The way to know is boring, which is most of why it took me a while to do it. I picked ten real event pages and wrote down the correct answer for each one by hand. Title, date, time, lineup, price. I sat with each page and typed what was true. Two of those fields the tool didn't even return yet, so I had to teach it lineup and price before the eval was fair. Then I built a small script that runs all ten through the tool and lines up what comes back against what I'd written.
The part that matters is the order. I wrote the answer key first, before running the tool once. If you build the key out of the tool's own output, you aren't testing anything. You're asking the tool to agree with itself and calling that a pass. The key has to be what's true, decided on its own, even when that's slower and feels like not-working.
Then I ran it. Three out of ten correct, where correct means every field right. One wrong field and the page counts as a miss.

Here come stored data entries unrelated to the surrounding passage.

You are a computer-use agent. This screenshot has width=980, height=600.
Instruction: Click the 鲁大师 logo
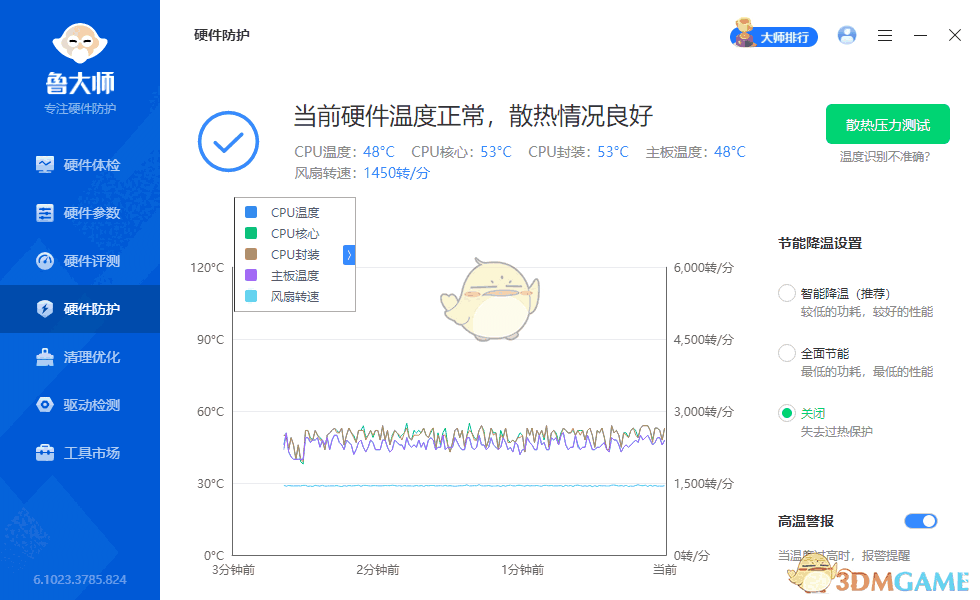point(80,45)
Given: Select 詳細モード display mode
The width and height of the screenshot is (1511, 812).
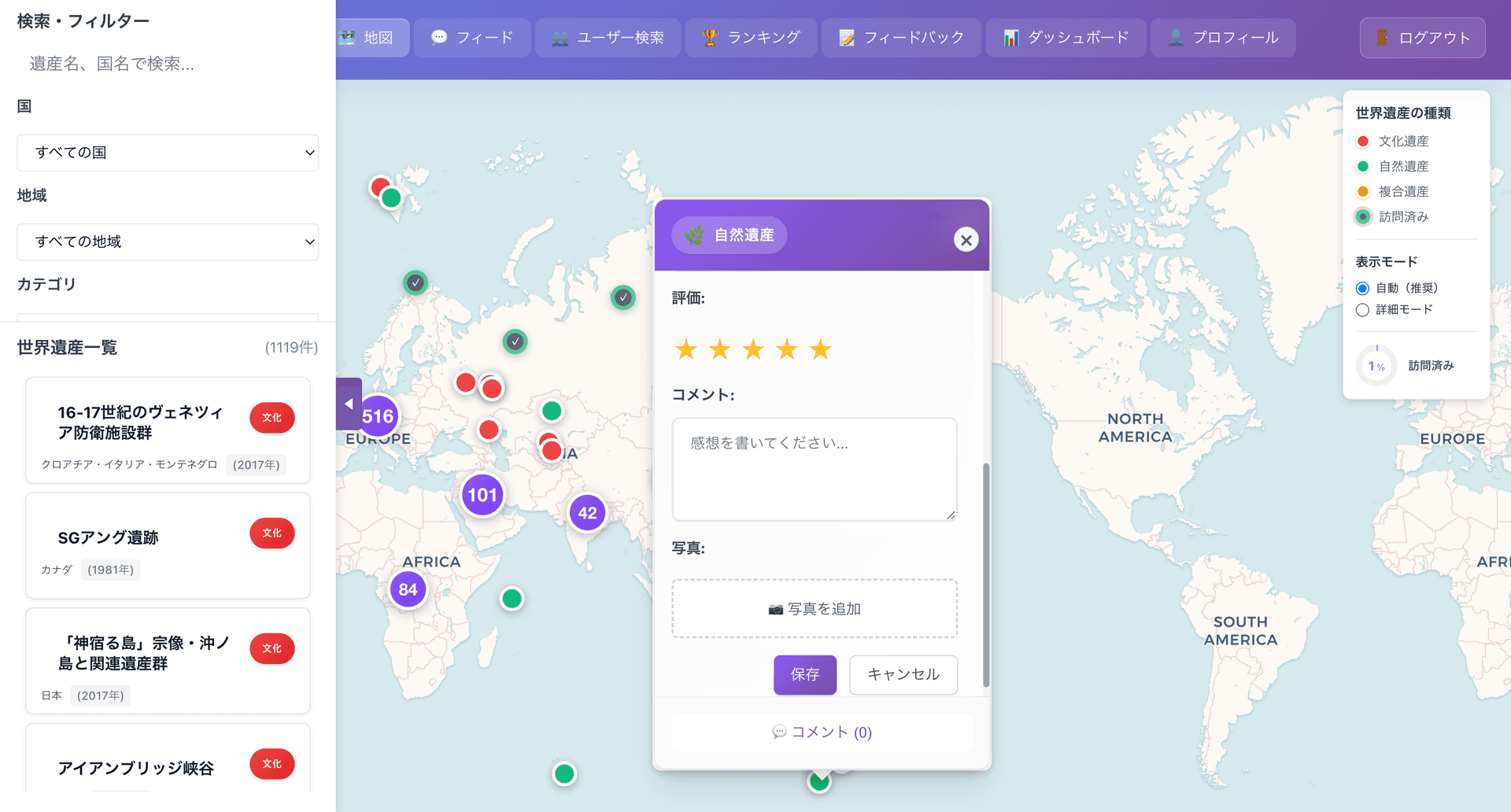Looking at the screenshot, I should click(x=1362, y=310).
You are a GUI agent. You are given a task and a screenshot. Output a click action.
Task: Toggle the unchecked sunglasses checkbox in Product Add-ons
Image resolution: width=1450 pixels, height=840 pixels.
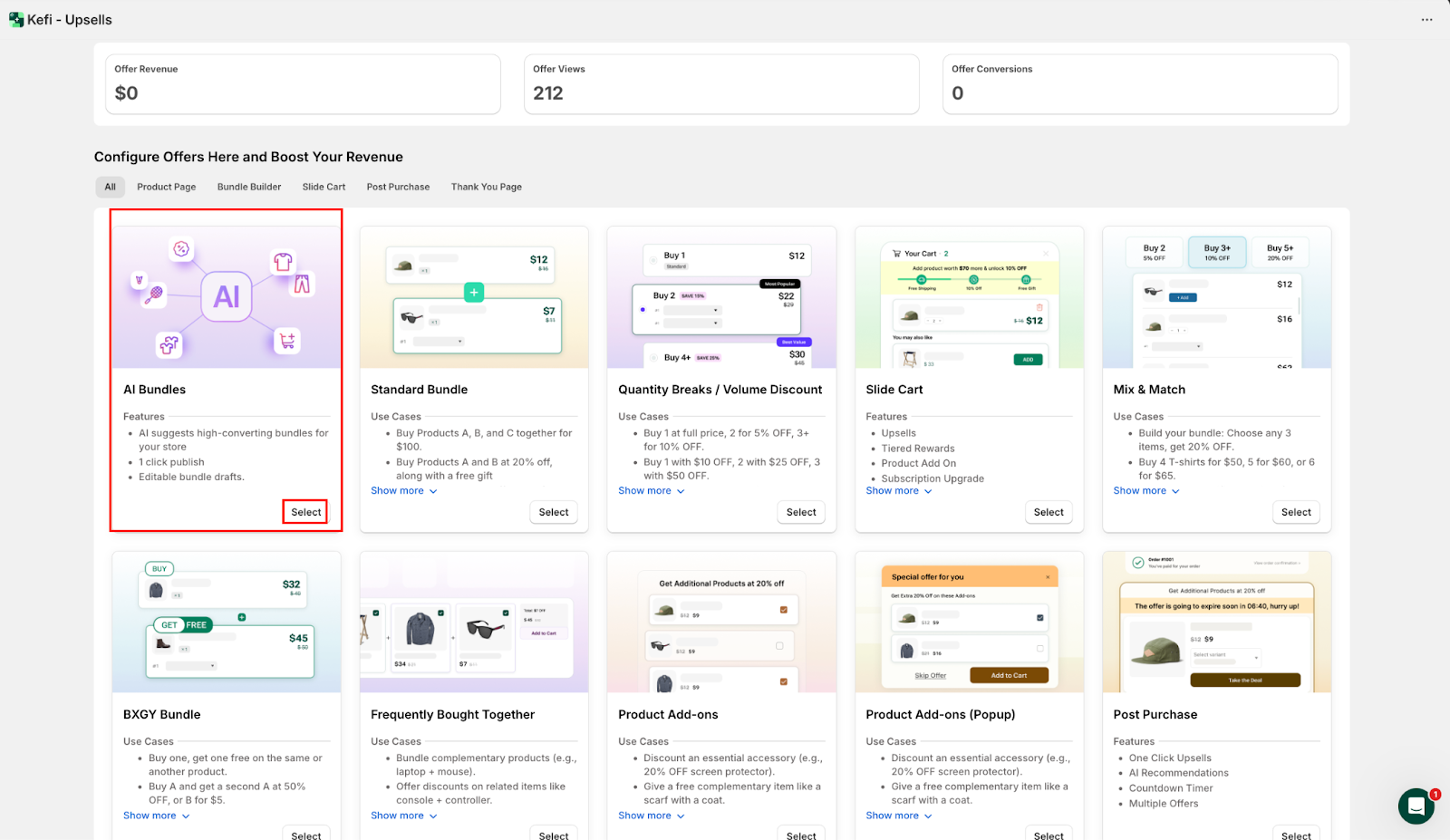pos(779,646)
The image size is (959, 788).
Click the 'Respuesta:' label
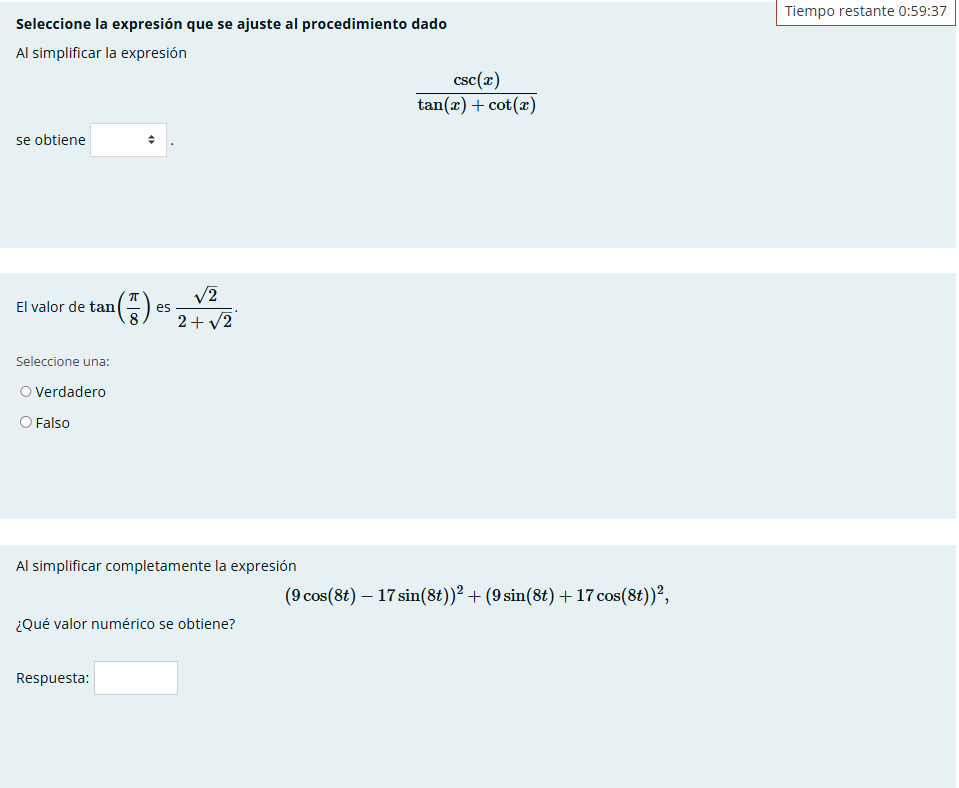click(52, 678)
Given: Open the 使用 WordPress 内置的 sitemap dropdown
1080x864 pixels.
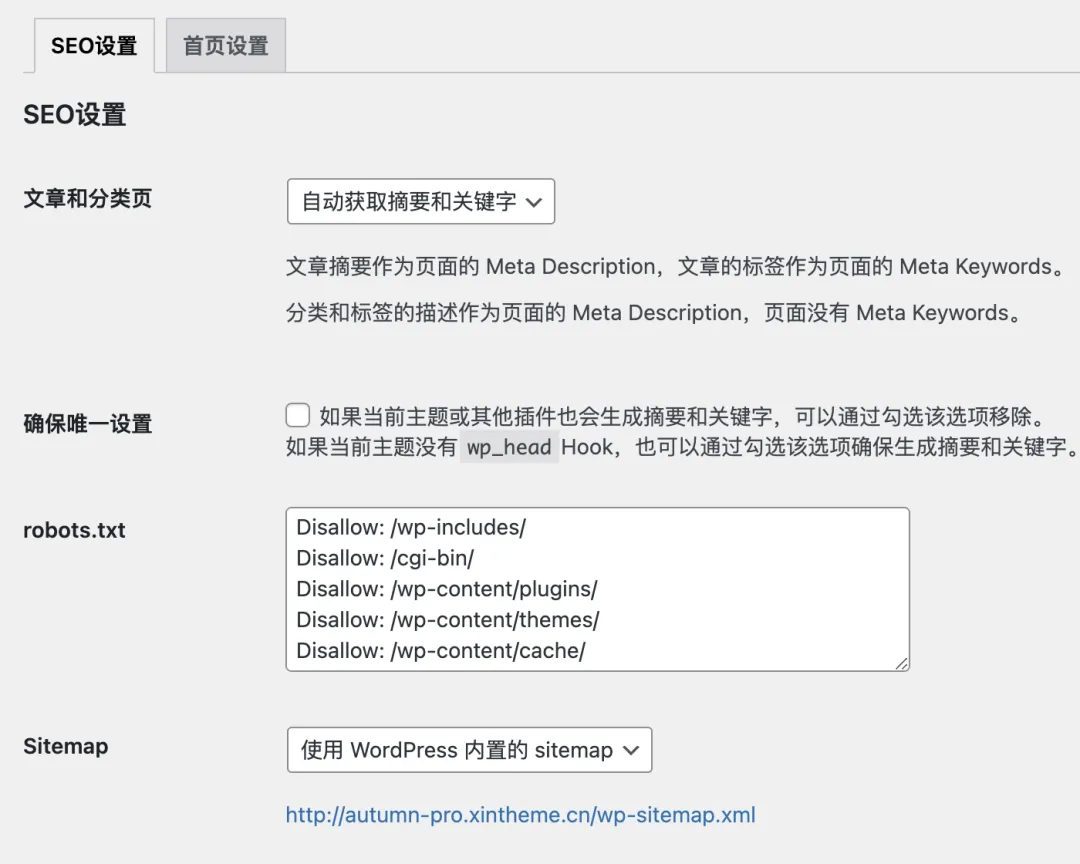Looking at the screenshot, I should tap(470, 750).
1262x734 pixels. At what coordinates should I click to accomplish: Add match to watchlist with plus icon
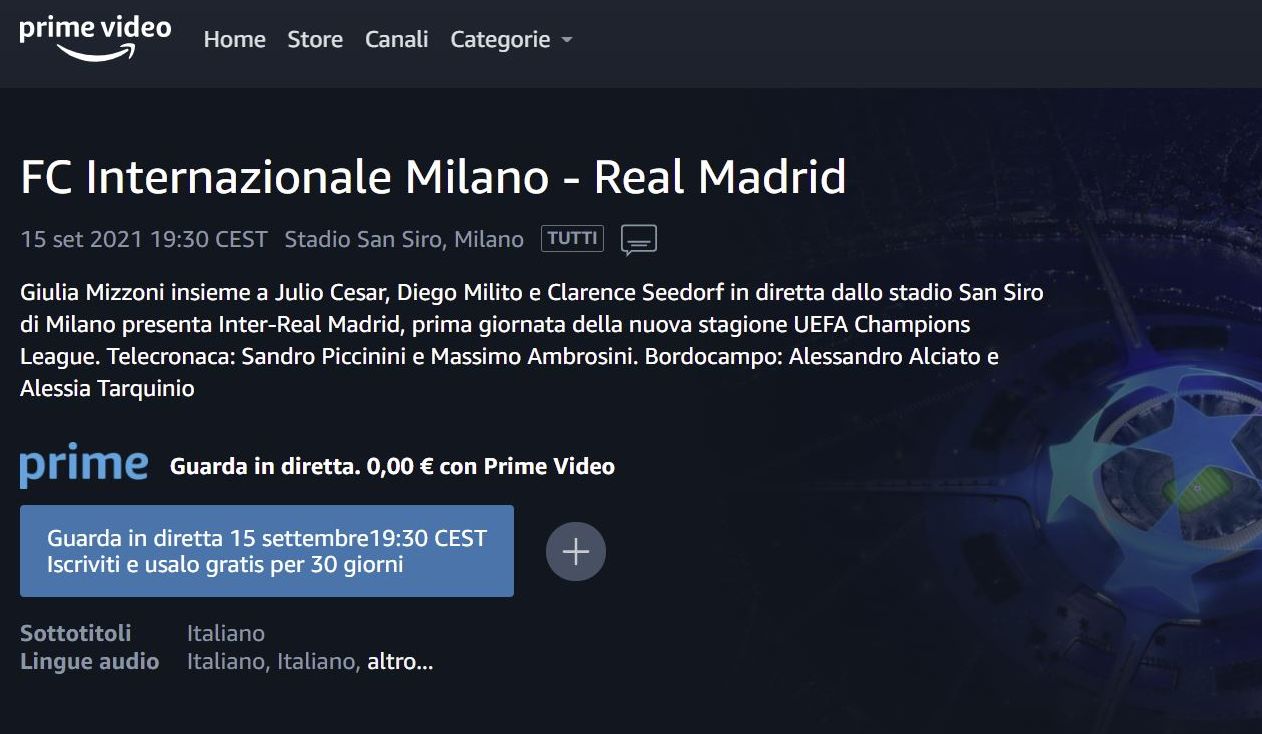point(576,551)

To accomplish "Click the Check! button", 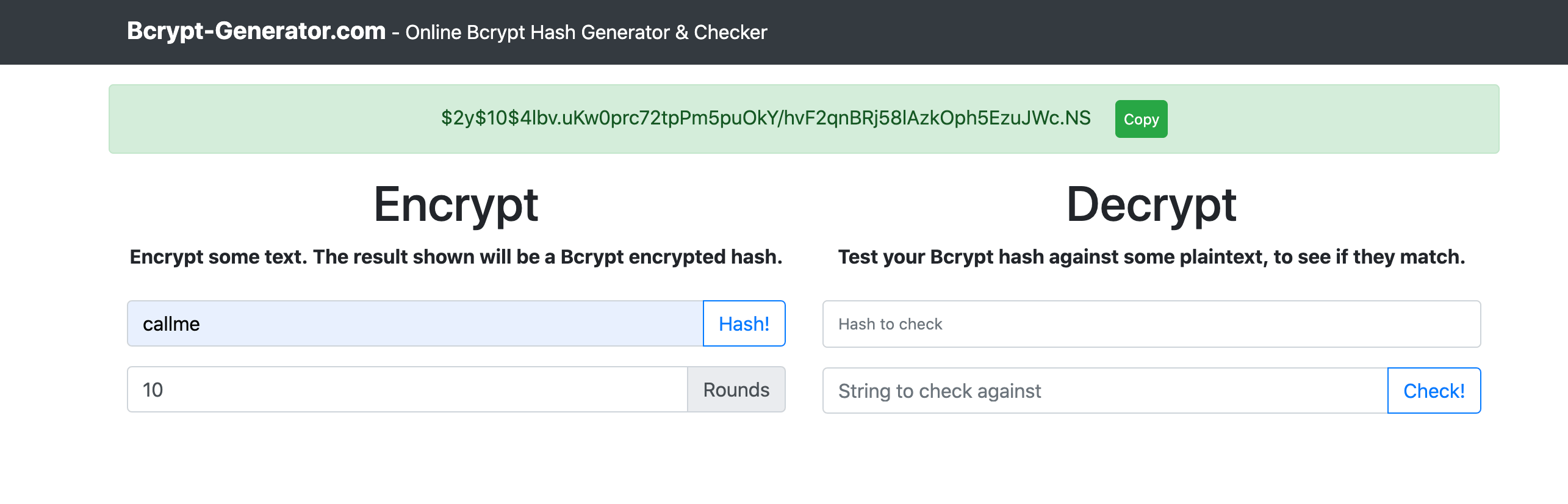I will point(1434,391).
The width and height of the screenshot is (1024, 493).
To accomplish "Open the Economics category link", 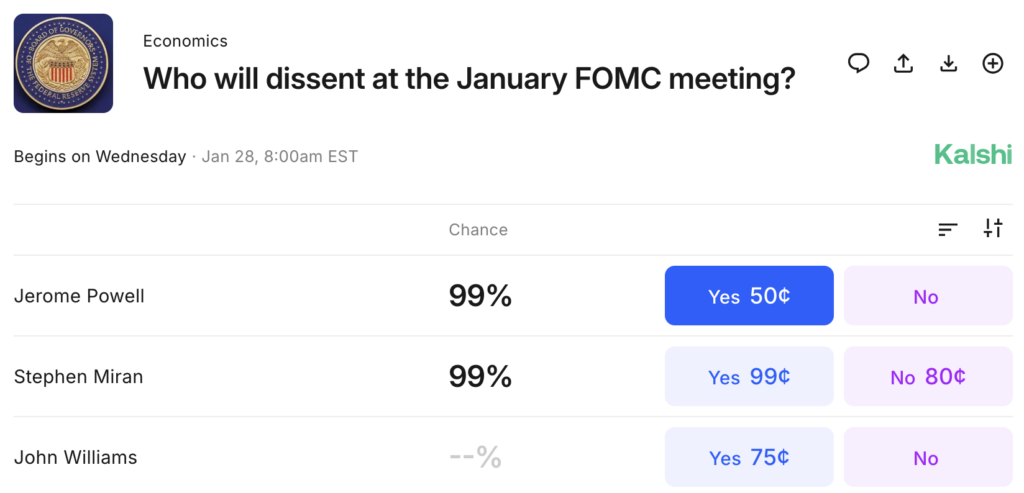I will click(x=185, y=41).
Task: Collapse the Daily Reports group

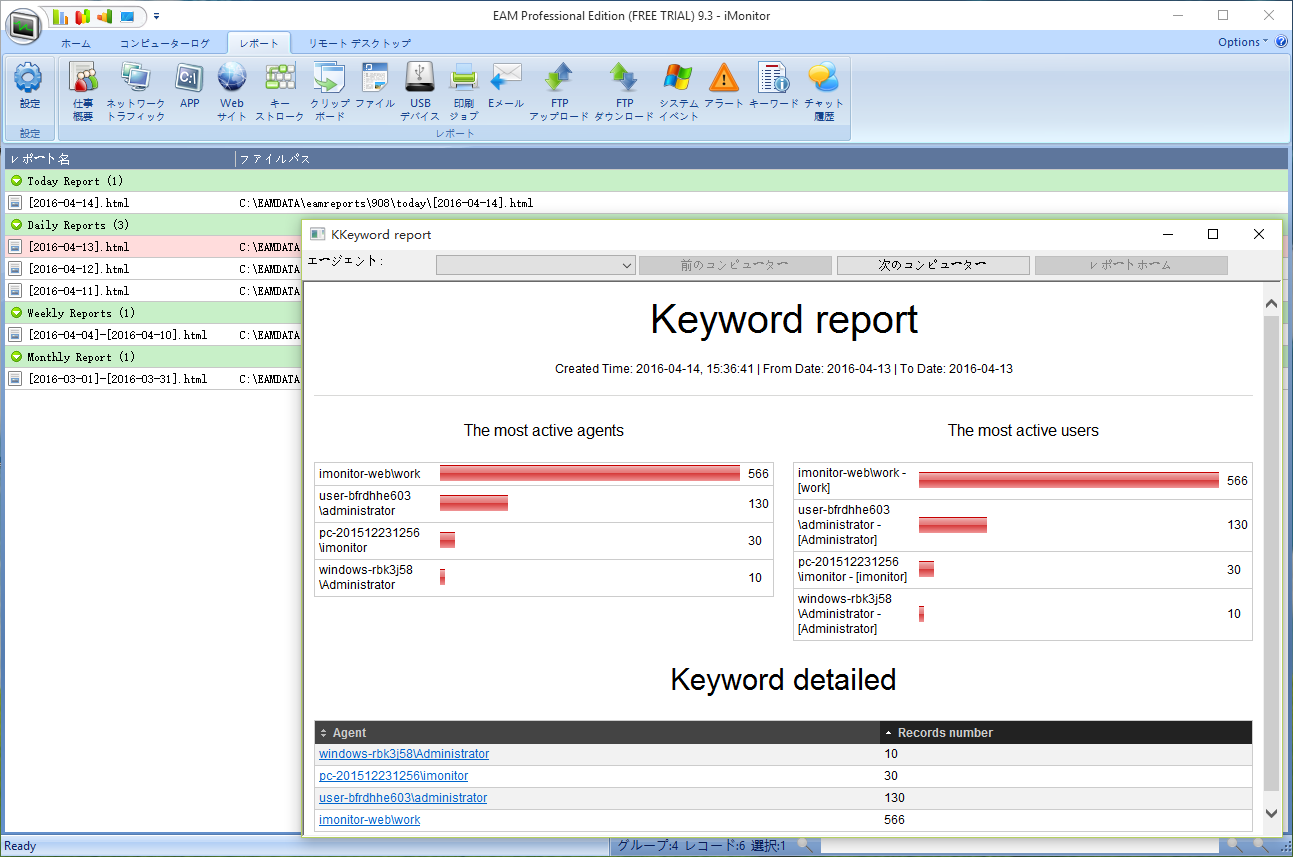Action: pos(16,225)
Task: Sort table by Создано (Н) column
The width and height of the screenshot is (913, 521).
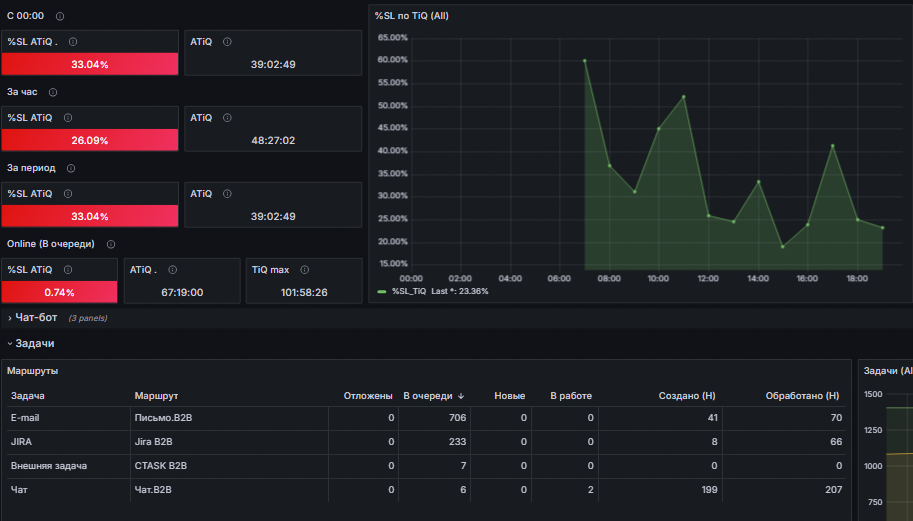Action: coord(686,396)
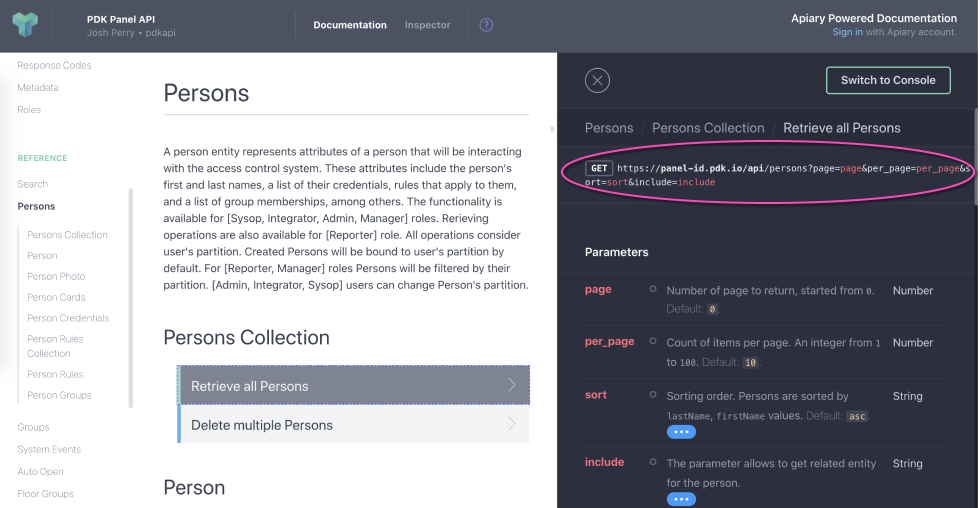Viewport: 980px width, 508px height.
Task: Expand the sort parameter ellipsis badge
Action: (681, 432)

Here is the part worth sitting with. The seven wrong answers did not look wrong. A date, a time, a list of names, all plausible, all formatted properly, and most of them wrong anyway. That is the quiet problem with building on a model. It is easy to produce convincing output and call the job done, because convincing output is exactly what the model is good at. Whether the output is correct is a different question, and the only way I know to answer it is to check, one page at a time, against an answer you wrote yourself. The old me would have shipped this at three out of ten without ever knowing it was three out of ten.
Most of the misses were dates. The tool kept reading the day and the month in the wrong order, so the first of July came back as the seventh of January. One date was wrong in a stranger way I haven't worked out yet.
But the miss I keep thinking about wasn't the tool being wrong at all. On one page it returned a lineup, and my answer key said there wasn't one. One of us is wrong about that page, and I'm not yet sure it's the tool. I might have written my own key wrong. The eval was meant to check the tool. It checked me too.
I'm not fixing any of it here. The fixes are their own work, later. Today the result is the result. Three out of ten, written down before I touch anything, because the number only means something if I record it before I'm tempted to improve it.